- The paper presents NEAR, a novel framework using noise-conditioned energy functions to produce smooth reward landscapes from expert observational data.
- It integrates score-based models and an annealing strategy to create continuous reward signals, mitigating the instability common in adversarial methods.
- Experimental results on complex humanoid tasks show NEAR's performance is comparable or superior, achieving robust policy learning measured via dynamic metrics.
Noise-conditioned Energy-based Annealed Rewards (NEAR): A Generative Framework for Imitation Learning from Observation
The paper proposes a novel generative framework for imitation learning from observation using energy-based models. It introduces an algorithm, NEAR, which leverages Noise-conditioned Energy-based Annealed Rewards to learn smooth reward representations derived from expert demonstrations without requiring action labels. This approach circumvents some of the challenges associated with adversarial imitation learning methods by providing stable and continuously defined reward signals. NEAR has been evaluated on various complex tasks and demonstrates comparable efficacy to adversarial techniques.
Introduction to Imitation Learning from Observation
Imitation learning (IL) is an algorithmic approach to skill acquisition by learning from expert demonstrations. One challenging variant of IL is imitation from observation (IfO), where only state trajectories from experts are available, with no accompanying action information. This scenario closely mirrors real-world setups where obtaining action data is cumbersome. IfO demands that the learning agent infer and replicate the dynamics underlying the observed motion trajectories. Traditional behavioral cloning techniques fall short in this context, as they depend on action availability, leaving inverse reinforcement learning as a viable approach.
Noise-Conditioned Score Networks
To address the smoothness and stability challenges of adversarial IL, the paper utilizes score-based generative models, specifically Noise-Conditioned Score Networks (NCSN), which employ denoising score matching to create perturbed versions of data distributions. These models can interpolate between expert data and unexplored regions using noise-conditioned perturbations, enabling well-defined and informative reward signal learning across the entire sample space.
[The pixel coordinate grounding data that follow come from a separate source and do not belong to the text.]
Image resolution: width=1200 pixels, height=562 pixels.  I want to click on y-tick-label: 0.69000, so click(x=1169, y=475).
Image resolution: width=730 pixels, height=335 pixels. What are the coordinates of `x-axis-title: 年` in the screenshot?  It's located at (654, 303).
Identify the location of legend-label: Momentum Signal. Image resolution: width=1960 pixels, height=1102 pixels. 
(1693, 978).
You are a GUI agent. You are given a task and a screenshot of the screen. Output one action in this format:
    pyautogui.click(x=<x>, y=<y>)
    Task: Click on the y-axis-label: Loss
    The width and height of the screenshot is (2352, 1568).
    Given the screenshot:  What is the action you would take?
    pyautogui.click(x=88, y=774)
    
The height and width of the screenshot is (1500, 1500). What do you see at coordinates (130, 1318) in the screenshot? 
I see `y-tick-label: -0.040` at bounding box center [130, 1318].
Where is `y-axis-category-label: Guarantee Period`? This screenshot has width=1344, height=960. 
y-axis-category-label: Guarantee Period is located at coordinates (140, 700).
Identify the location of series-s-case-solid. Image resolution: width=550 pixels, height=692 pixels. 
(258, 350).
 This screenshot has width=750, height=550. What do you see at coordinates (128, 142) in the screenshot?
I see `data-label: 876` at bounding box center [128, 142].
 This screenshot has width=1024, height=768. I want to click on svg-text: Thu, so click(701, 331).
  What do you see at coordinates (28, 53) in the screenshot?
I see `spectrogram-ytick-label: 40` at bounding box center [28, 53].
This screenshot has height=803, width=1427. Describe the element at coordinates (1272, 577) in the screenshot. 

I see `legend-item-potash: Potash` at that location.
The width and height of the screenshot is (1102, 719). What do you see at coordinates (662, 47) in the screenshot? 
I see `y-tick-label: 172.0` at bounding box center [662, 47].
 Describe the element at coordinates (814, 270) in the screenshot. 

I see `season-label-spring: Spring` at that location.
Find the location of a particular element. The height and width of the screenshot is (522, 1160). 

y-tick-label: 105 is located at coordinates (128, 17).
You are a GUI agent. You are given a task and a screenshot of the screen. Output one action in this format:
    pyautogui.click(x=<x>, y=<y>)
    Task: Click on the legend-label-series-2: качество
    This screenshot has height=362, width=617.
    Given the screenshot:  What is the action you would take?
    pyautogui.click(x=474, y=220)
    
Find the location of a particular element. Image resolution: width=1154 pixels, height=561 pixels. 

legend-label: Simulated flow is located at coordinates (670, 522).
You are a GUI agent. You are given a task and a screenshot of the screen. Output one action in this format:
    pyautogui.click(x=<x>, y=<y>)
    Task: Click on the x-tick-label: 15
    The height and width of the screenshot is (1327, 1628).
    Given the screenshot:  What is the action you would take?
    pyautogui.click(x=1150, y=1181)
The NCSN approach involves perturbing expert data with Gaussian noise, followed by learning a score function representing the data distribution's gradient. This perturbation ensures the manifold hypothesis — that datasets support lower-dimensional manifolds — does not hinder reward signal generation, providing a complete and smooth energy landscape with continuous gradients.
NEAR Algorithm
The NEAR algorithm combines NCSN-derived energy functions with reinforcement learning to achieve high-quality imitation policies. It dynamically adjusts the reward function via annealing, switching between different smooth energy landscapes based on the agent's progress. Starting with high-variance, exploratory reward landscapes and gradually refining them helps the learning agent consistently receive informative updates and maintain stable learning dynamics.
Implementation Details
- Energy Function Learning: NEAR constructs multiple perturbed expert distributions, learning an energy function for each using denoising score matching. The score function s(x′,σ)=∇x′​eθ​(x′,σ) approximates these distributions' gradients.
- Annealing Strategy: By adjusting the level of noise used in the energy function, NEAR facilitates smoother transitions in reward landscapes, avoiding abrupt reward changes that may destabilize policy updates.
- Reinforcement Learning: It employs standard RL methods with energy-based reward signals, enhancing consistency and sample quality over traditional min-max optimization approaches.
Figure 1: A comparison of reward functions (probability density approximations) learnt in a 2D target-reaching imitation task, demonstrating stable, smooth reward landscapes compared to adversarial methods.
Figure 2: Illustration of performance instability and degradation in policies learnt using adversarial IL, highlighting non-smooth reward landscapes.
Experimental Results
NEAR has been tested on diverse, complex humanoid motion tasks, revealing comparable, often superior, performance compared to state-of-the-art adversarial techniques. Its ability to smoothly converge to high-quality policies while maintaining training stability highlights its efficacy.
Key metrics such as average dynamic time warping error and spectral arc length were used to measure performance, with NEAR exhibiting robust results across various settings, including single-clip and composed task scenarios.
Limitations and Future Work
Although NEAR presents a promising alternative to adversarial IL, it is sensitive to noise-level choices and dataset density, potentially affecting convergence quality. Future improvements may focus on more advanced annealing metrics or hybrid approaches combining task-specific domain knowledge with learned energy functions.
In conclusion, NEAR is a significant step forward in IL, offering a stable, energy-based approach to reward signal generation that enhances policy learning quality and applicability in observation-based imitation scenarios. Its integration of score-based models and dynamic reward adjustment sets a compelling precedent for future developments and refinements in the field.